Key Laboratory of Environmental Pollution Monitoring and Disease Control, Ministry of Education, School of Public Health, Guizhou Medical University, Guiyang 550025, Guizhou, China.
Guiyang Centers for Diseases Control and Prevention, Guiyang 550001, Guizhou, China.
Bone. 2019 Jun;123:196-203. doi: 10.1016/j.bone.2019.03.016. Epub 2019 Mar 16.

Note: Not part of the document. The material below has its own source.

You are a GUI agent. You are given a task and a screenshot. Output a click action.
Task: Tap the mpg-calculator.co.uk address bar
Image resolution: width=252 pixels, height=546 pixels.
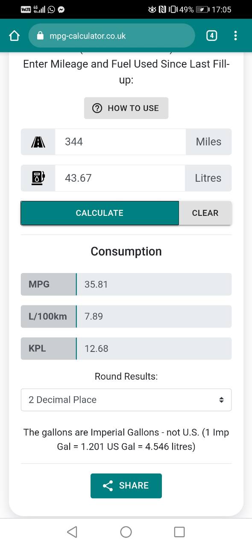[111, 36]
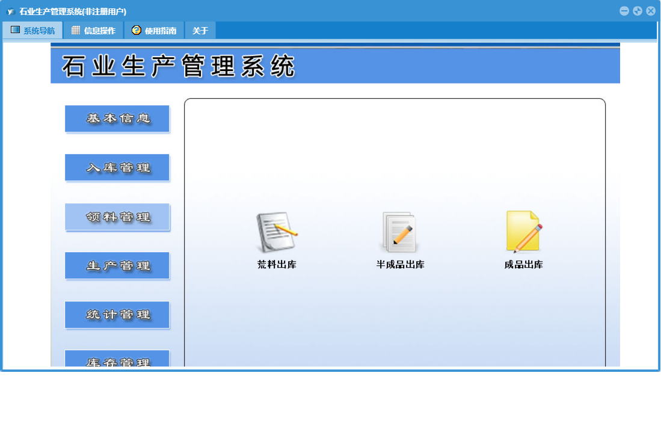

Chronic exposure to combined fluoride (F) and arsenic (As) continues to be a major public health problem worldwide, attracting the attention of an increasing number of researchers. While bone is the main target organ of syndrome of endemic arsenic poisoning and fluorosis (SEAF), the specific mechanism and targeted intervention remains uncertain. The first question in this study sought to determine the interaction of F and As on the Wnt signaling pathway and its role in osteogenic differentiation in the SEAF population. As can be seen from the data, with the increase in exposure to F, the content of Wnt signaling inhibitor Dickkopf-related protein 1 (DKK1) gradually decreased, but the expression of glycogen synthase kinase-3β (GSK3β), β-catenin and the osteogenic differentiation indicators pro-collagen I alpha 1 (COL1A1) and bone alkaline phosphatase (BALP) were increased. Next, we grouped the SEAF population according to urinary As and found that As can upregulate the GSK3β, β-catenin level and the bone formation bio-marker BALP in serum. But the experiments did not detect any evidence that As can change the content of DKK1 in serum. To better understand the combined effects of F and As on the Wnt signaling pathway, we performed further interaction analysis. These results suggest that the interaction of F and As can inhibit the GSK3β, β-catenin, COL1A1 and BALP. And DKK1 is mainly manifested by the independent effect of F. To further study the role of DKK1 and GSK3β in fluoride-arsenic pollution combined with osteogenic differentiation, we attempted to silence the DKK1 and GSK3β gene in hFOB 1.19 cells. The results show that F, As alone and in combination exposure can up-regulate GSK catenin transcription and protein expression levels and down-regulate DKK1, and COL1A1 and ALP are significantly increased, after silenced the DKK1. The same results did not appear after silenced the GSK3β. F and As alone and in combination exposure did not reverse the inhibition of GSK3β and β-catenin by GSK3β silencing, and COL1A1 and ALP are significantly decreased. The results indicate that silencing GSK3β instead of DKK1 can inhibit osteogenic differentiation caused by co-exposure to fluoride and arsenic. This study can provide a scientific basis for further understanding the causes of bone formation caused by F and As and the improvement of targeted intervention strategies.
慢性氟砷联合暴露仍然是全球范围内一个主要的公共卫生问题,引起了越来越多研究人员的关注。虽然骨骼是地方性砷中毒和氟中毒综合征(SEAF)的主要靶器官,但具体机制和靶向干预仍不确定。本研究的首要问题是确定 F 和 As 对 Wnt 信号通路的相互作用及其在 SEAF 人群成骨分化中的作用。从数据可以看出,随着 F 暴露的增加,Wnt 信号抑制剂 Dickkopf 相关蛋白 1(DKK1)的含量逐渐降低,但糖原合酶激酶-3β(GSK3β)、β-连环蛋白和骨形成标志物Ⅰ型前胶原α1(COL1A1)和骨碱性磷酸酶(BALP)的表达增加。接下来,我们根据尿砷将 SEAF 人群进行分组,发现砷可以上调血清中 GSK3β、β-连环蛋白水平和骨形成生物标志物 BALP。但实验并未检测到任何证据表明砷可以改变血清中 DKK1 的含量。为了更好地了解 F 和 As 对 Wnt 信号通路的联合作用,我们进行了进一步的相互作用分析。这些结果表明,F 和 As 的相互作用可以抑制 GSK3β、β-连环蛋白、COL1A1 和 BALP。而 DKK1 主要表现为 F 的独立作用。为了进一步研究 DKK1 和 GSK3β 在氟砷污染联合成骨分化中的作用,我们试图在 hFOB 1.19 细胞中沉默 DKK1 和 GSK3β 基因。结果表明,F、As 单独和联合暴露均可上调 GSK catenin 转录和蛋白表达水平,下调 DKK1,COL1A1 和 ALP 显著增加,沉默 DKK1 后。沉默 GSK3β 后并未出现相同的结果。F、As 单独和联合暴露并不能逆转 GSK3β 沉默对 GSK3β 和 β-连环蛋白的抑制作用,COL1A1 和 ALP 显著降低。结果表明,沉默 GSK3β 而不是 DKK1 可以抑制氟砷联合暴露引起的成骨分化。本研究可为进一步了解 F 和 As 引起的骨形成原因及改善靶向干预策略提供科学依据。